The National Fire Protection Association has a standard for electrical safety in the workplace called the NFPA 70E, and many employers are doing their best to ensure that their electrical safety training is in compliance with this standard. However, there are some misconceptions that employers in Georgia will want to be aware of.

For instance, some employers believe that one-time training at the start of employment is sufficient, but the standard stresses recurring training. In fact, employees must be trained anew every at least every three years. Other employers may provide three-year training but only to their electricians. This is wrong because the standard requires training for all who are exposed to electrical hazards: for example, engineers and HVAC technicians.

Other employers may run afoul of the standard by opting for in-house training and yet failing to update that training. If they want to retain in-house training, the trainer must be current on all updates to the NFPA 70E. All training is meant to fit the worker’s level of electrical hazard exposure.

A good training program is not enough, though. The NFPA 70E has a relatively new requirement where employers must conduct electrical work audits every year.

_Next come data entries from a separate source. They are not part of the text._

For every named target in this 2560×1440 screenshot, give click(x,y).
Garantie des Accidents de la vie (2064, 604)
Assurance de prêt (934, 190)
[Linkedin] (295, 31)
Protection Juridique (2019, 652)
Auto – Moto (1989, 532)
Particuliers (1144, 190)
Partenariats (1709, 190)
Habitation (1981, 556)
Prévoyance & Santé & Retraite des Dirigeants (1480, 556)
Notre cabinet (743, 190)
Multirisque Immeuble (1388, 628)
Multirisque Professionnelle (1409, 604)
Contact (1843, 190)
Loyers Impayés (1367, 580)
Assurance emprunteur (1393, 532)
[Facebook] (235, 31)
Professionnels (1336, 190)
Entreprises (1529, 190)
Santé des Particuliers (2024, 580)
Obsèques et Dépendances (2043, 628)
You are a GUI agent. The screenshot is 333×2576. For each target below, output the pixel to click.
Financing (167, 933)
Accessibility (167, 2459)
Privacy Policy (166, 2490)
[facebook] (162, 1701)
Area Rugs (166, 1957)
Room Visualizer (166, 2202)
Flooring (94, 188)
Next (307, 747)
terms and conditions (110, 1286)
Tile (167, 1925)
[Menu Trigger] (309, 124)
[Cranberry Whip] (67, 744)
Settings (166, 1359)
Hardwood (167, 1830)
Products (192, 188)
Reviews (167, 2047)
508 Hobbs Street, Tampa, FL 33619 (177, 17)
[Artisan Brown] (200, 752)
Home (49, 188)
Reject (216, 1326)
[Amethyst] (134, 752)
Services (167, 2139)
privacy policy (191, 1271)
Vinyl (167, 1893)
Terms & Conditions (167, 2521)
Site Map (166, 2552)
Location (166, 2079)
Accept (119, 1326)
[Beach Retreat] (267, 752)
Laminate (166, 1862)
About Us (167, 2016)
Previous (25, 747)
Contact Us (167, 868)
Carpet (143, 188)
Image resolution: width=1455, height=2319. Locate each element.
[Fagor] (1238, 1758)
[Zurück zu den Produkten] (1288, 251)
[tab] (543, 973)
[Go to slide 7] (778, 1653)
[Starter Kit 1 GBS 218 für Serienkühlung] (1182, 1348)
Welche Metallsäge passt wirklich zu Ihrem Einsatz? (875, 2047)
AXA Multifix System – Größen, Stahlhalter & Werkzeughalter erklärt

These are to be handled by someone knowledgeable about safe electrical practices who can speak directly with employees about these practices.

Electrical shocks are just one hazard, and they can cause burns, nerve damage and other injuries. Under workers’ compensation law, employees who suffer such injuries can be eligible for certain benefits. Filing a workers’ comp claim can be complicated, though, so victims may want an attorney to assist them. If the employer denies payment, the attorney may help mount an appeal. Also, an attorney may explain how to settle a case. One may opt for a liability settlement or non-liability settlement.